Fra i Canti di Giacomo Leopardi A Silvia, scritto a Pisa nell'aprile del 1828, è meritatamente fra i più famosi e amati da tutti i lettori. La figura di Silvia è in parte ispirata ad una persona reale, Teresa Fattorini, figlia del cocchiere di casa Leopardi, che in giovane età andò incontro alla morte per tisi. Il contino Giacomo avrà davvero sentito il canto di lei salire fino alle finestre della biblioteca dove era immerso nei suoi studi, e pianto la sua scomparsa; ma, come sempre in questi casi, la questione ha una portata molto più vasta.

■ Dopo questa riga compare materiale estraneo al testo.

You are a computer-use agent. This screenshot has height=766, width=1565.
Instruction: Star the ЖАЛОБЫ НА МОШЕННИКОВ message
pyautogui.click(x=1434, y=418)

Ce ne rendiamo conto per esempio leggendo la bellissima pagina dello Zibaldone (28 giugno dello stesso anno) in cui si descrive l'incanto ineguagliabile che suscita in ognuno "una giovane dai sedici ai diciott'anni"; quel "primissimo fiore della vita", pieno di speranza e ignaro di mali e sventure, ci eleva, ci trasporta "in un altro mondo"; subito interviene però la consapevolezza di ciò che il mondo reale è e sarà, per lei e per noi che la guardiamo, e con ciò il pensiero dei dolori che l'attendono, "della vanità di quelle speranze, della indicibile fugacità di quel fiore", e la compassione per lei e per noi.

Il vero tema della poesia dunque, al di là della persona reale che l'ha ispirata, è ciò che Leopardi chiama la "contraddizione spaventevole" fra il bisogno di felicità che la natura crea in noi e la realtà concreta, inesorabile dell'esistenza; è la caduta, secondo Leopardi inevitabile, delle illusioni della giovinezza. La morte precoce di Silvia, caduta prima di poter anche solo mettere alla prova la sua speranza di felicità, il fiore dei suoi anni, è il simbolo di ciò, e della fredda indifferenza della Natura alle attese degli uomini.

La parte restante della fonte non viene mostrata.